Public state (shared with all selectors) is the actual relevant bounds
for both targets (current and precedinig).

After accepting a trial result, each selector can nominate
one candidate (or no candidate) for the next trial measurement.

##### Current target

This is the target this selector tries to achieve.

##### Preceding target

The target (if any) preceding to the current target.

While this selector does not focus on the preceding target,
the relevant bounds for the preceding target are used as hints
when the current bound does not have enough of its relevant bounds.

##### Candidate

The trial input (if any) this selecor nominates.

The trial duration attribute is always the current target trial duration.
The trial load attribute depends on the selector state.

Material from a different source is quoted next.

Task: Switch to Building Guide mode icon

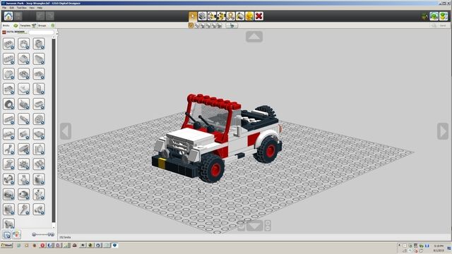Action: click(x=444, y=16)
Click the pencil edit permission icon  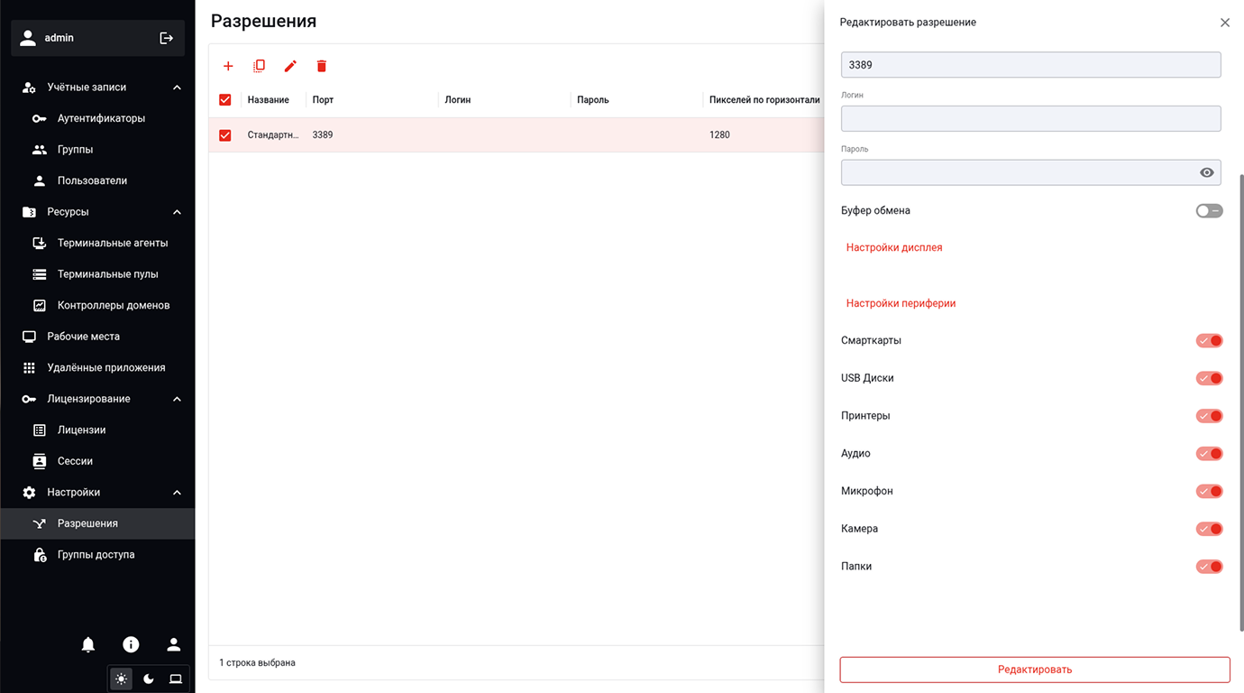pyautogui.click(x=290, y=66)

Candidates have defined ordering, to simplify finding the winner.
If load differs, the candidate with lower load is preferred.
If load is the same but duration differs, the candidate
with larger duration is preferred.

##### Selector mode

During its lifetime, selector proceeds through the following modes.
In order, but some modes may be skipped or revisited.

Each mode has its own strategy of determining the candidate load (if any).

###### Waiting

Not enough relevant bounds (even for the preceding target).
In this mode, the selector abstains from nominating a candidate.

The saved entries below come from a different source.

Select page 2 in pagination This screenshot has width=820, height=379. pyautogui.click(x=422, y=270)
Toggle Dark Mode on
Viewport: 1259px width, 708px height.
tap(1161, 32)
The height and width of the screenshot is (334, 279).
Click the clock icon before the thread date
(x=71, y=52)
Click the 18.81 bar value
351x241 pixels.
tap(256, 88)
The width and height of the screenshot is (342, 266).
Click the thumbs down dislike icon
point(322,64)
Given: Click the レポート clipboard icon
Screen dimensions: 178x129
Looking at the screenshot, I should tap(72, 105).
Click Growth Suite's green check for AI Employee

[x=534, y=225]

This selector leaves this mode when preceding target's selector is done.

###### Halving

Candidate is in the middle of the relevant bounds of the preceding target.

If the relevant bounds are narrow enough already, this mode is skipped.
As the preceding target had double width, just one halving load
needs to be measured.

Selector uses a flag to avoid re-entering this mode
once it finished measuring the halved load.

###### Upgrading

This mode activates when one relevant bound for the current target is present
and there is a matching relevant bound of the preceding target
within the current target width.
Candidate is the load of the matching bound from the preceding target.

At most one bound load is measured, depending on halving outcome.
Private flags are used to avoid upgrading at later times
once selector finished measuring the upgraded load.

###### Extending

Refined already but the other relevant bound for the current target
is still missing.
Nominate new candidate according to external search.
Initial target selectors skip all previous modes.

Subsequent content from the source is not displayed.